In a move that may be illegal, or at least in bad taste, let me quote t's words here:
The idea that it is desirable for fanfic to be compatible, in tone and/or subject matter, with the source material unfortunately made me explode through trying to agree and disagree at the same time. If you look at it one way, it's the whole more vs. different question--do you want more of the same, something as close to the source material as you can get, or do you want something different, something that goes places the source material never did? And my answer to that is usually a resounding and confusing yes, please. I like more, and I like different. I like a connection to the source material, yes, but I tend to think of that mostly in terms of believable characterization; I do think it's possible for a horror fandom to support a romantic comedy, and vice versa. But then again, there are times when tone is everything.But. I think the "tone" of the source material is a more fundamental issue than whether or not you're writing romantic comedy in a death-and-destruction fandom. I agree with t that you can write that kind of thing successfully, but I also insist that the romantic comedy of Law & Order is going to be significantly different than a romantic comedy for West Wing because the "tones" of the two fandoms are so very different.
And I naturally agree with t that it all comes down to characterization. Because the behaviors and reactions of the characters in West Wing are nothing like the behaviors and reactions in characters in Law & Order. (Although I'm making some blind assumptions since I've never actually seen L&O.)
I'm still explaining myself badly, aren't I?
Let me try using well-worn clichés.
A romantic comedy set in the universe of a gritty cop drama is necessarily going to be different than a romantic comedy set in the universe of a political drama that, even in canon, has a certain screwball tone.

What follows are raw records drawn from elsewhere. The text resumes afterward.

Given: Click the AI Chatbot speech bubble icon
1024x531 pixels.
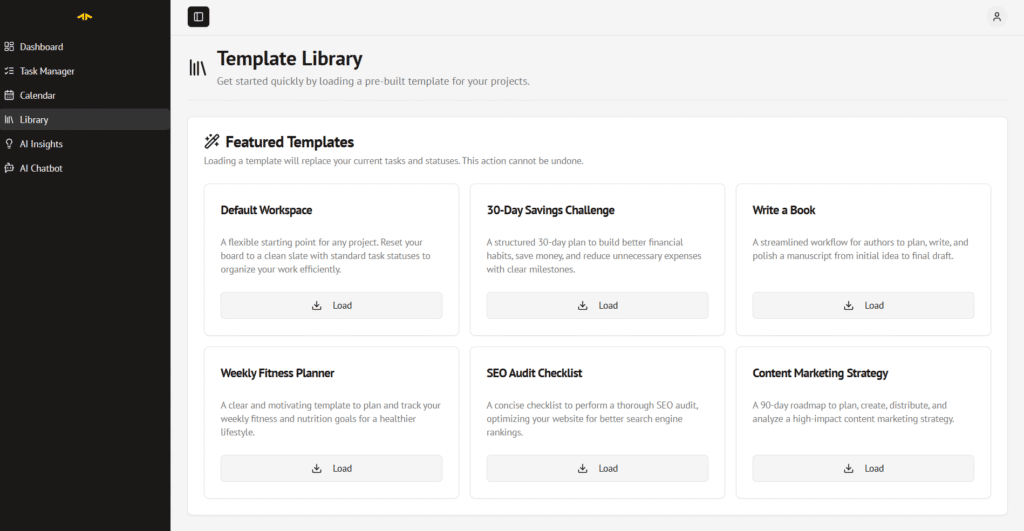Looking at the screenshot, I should (10, 168).
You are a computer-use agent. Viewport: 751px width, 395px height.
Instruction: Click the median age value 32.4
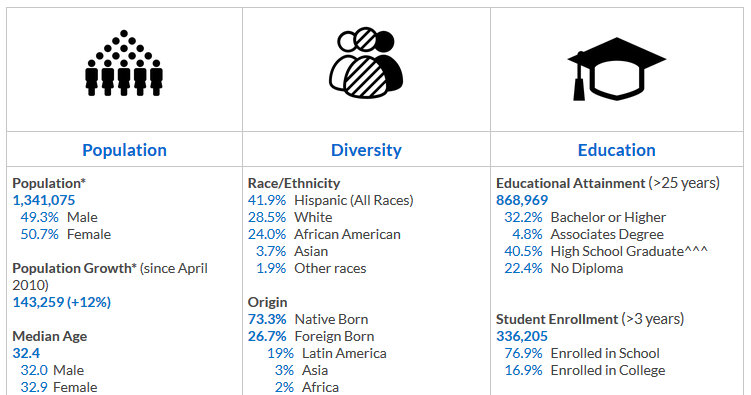(x=26, y=353)
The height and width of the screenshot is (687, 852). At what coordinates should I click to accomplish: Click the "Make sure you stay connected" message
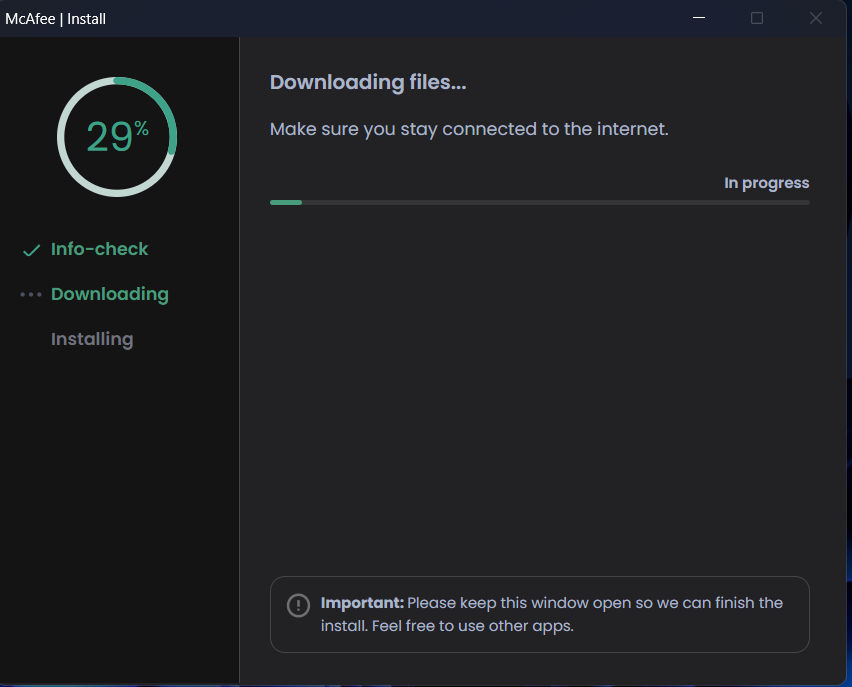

"Comedy" is likely to be darker in the L&O universe, even mean-spirited. If someone slips on a banana peel, his co-workers are going to gather around, laugh at him, and then tell, everyone else what happened. And he'll be finding banana peels in his locker and in his lunch sack for six months.
In the political world of WW, comedy is likely to be screwball, even with a touch of gentle slapstick and the same slipped on a banana peel is going to be met with a caustic remark and then not mentioned again until it's used as ammunition to throw the slippee (is too a word!), off-balance in a later argument.

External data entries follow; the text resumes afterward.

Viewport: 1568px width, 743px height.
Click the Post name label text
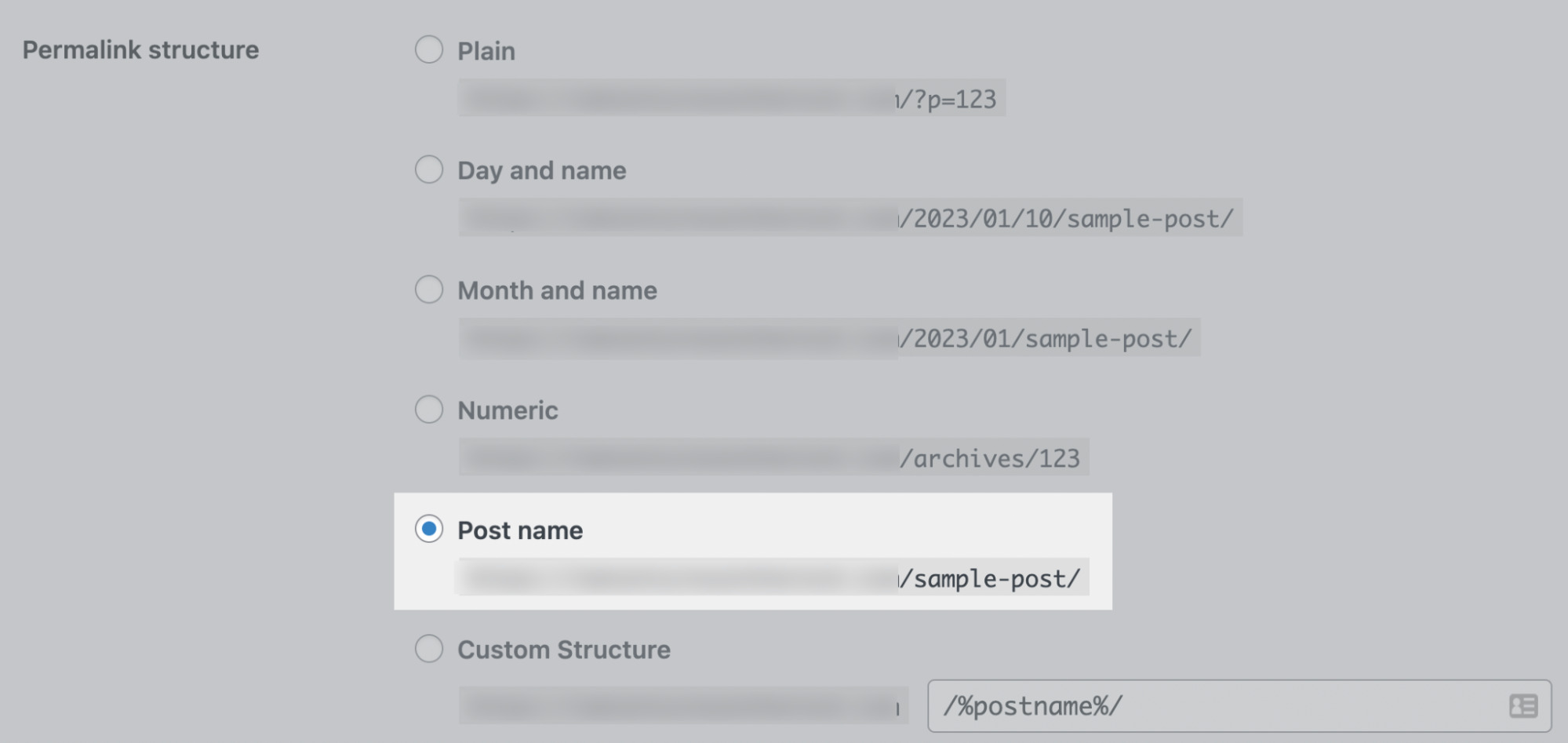(521, 530)
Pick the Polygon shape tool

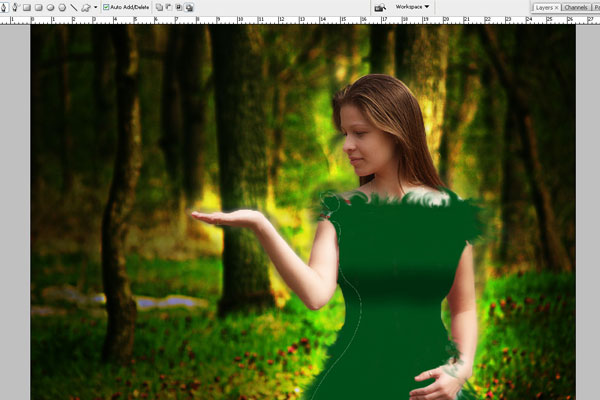coord(62,7)
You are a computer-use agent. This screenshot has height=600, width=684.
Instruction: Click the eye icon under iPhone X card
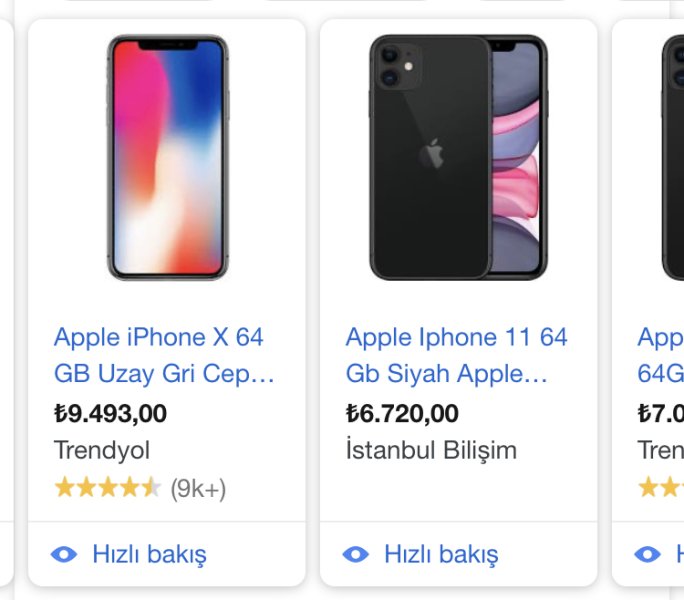pos(64,554)
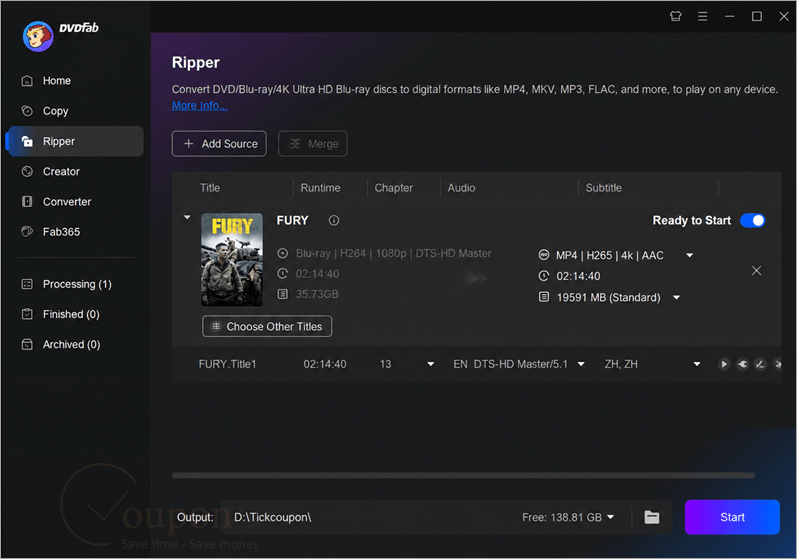Viewport: 797px width, 559px height.
Task: Click the skin/theme shirt icon in title bar
Action: click(675, 16)
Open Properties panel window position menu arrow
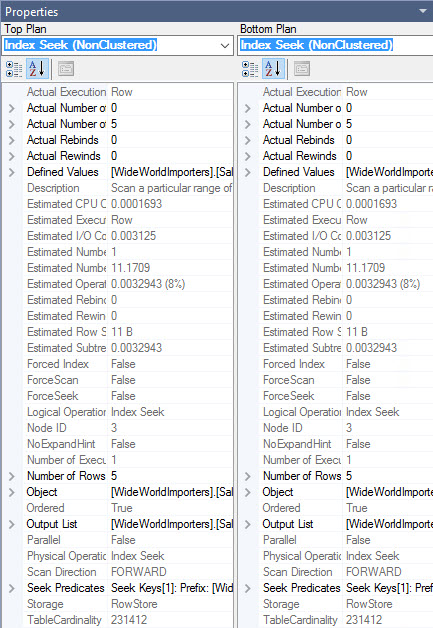Image resolution: width=433 pixels, height=628 pixels. coord(423,11)
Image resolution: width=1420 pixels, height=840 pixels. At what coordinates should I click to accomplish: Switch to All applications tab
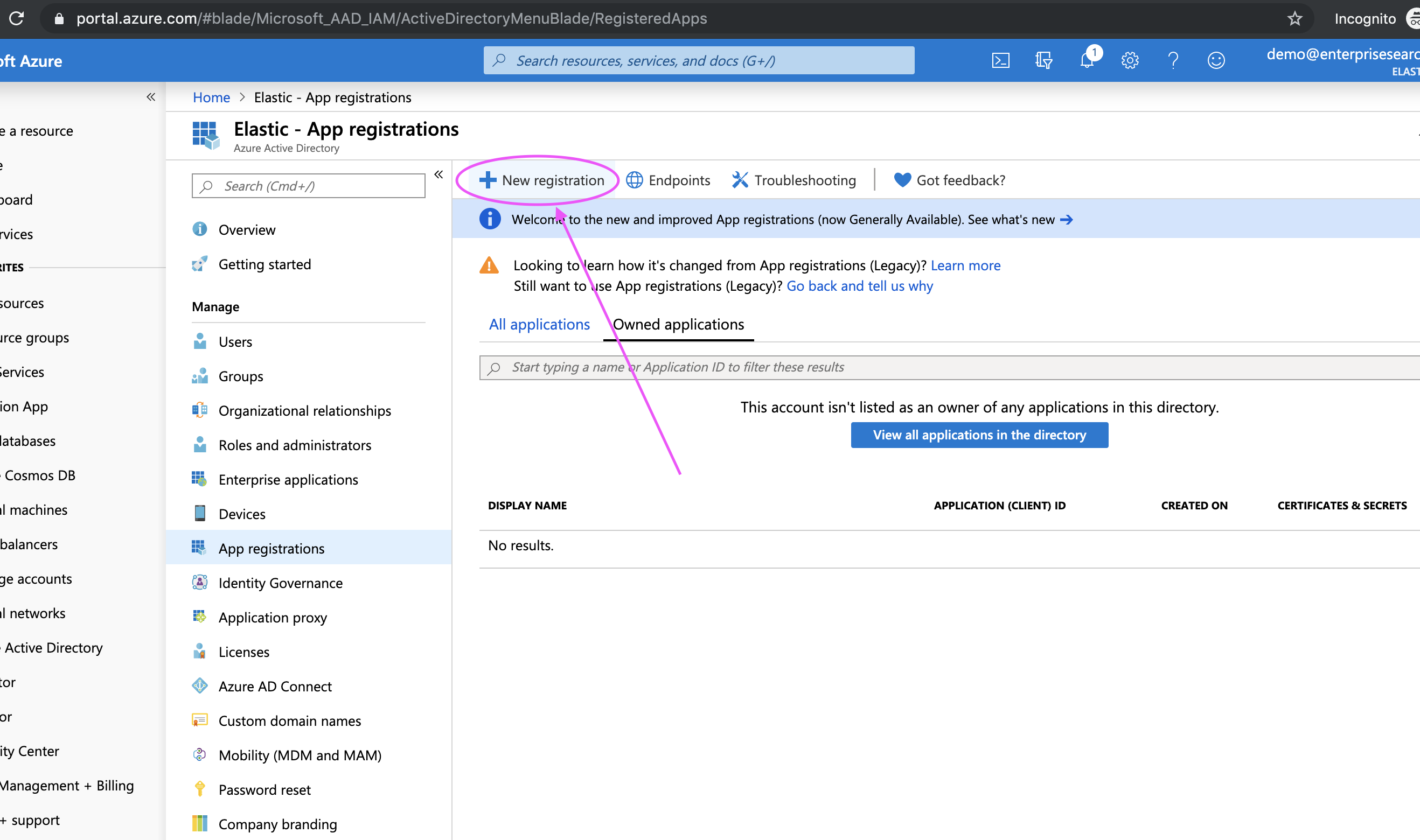pyautogui.click(x=539, y=323)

"Romance" is going to differ between the two universes as well.
I'd assume that L&O characters might fall into each other's arm, in a convention beloved of fanfiction—the "ohmigod we almost died and now my sex-drive is in overdrive and by the way I love you," scenario.
In WW it would be more likely to be the result of verbal sparring that masks a very real attraction when, in some late-night bull-session, the characters find themselves grappling on a sofa with only an indistinct idea of what sparked the move.

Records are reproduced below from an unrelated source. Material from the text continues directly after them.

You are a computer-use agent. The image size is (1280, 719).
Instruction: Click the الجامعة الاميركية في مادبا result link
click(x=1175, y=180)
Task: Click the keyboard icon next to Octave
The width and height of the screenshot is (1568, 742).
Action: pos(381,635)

I'm still explaining myself badly, aren't I?
What I mean to say is that any genre of story can be written for any fandom universe. But that has nothing with what I define as being faithful to the "tone" of the universe
I'm still not saying this well.
This is why I never responded to any of t's interesting thoughts before. She's so much more articulate than I am. Plus which, I suspect she takes the time to re-read and edit her livejournal entries instead of writing while at work and then posting on the sly, the way I do.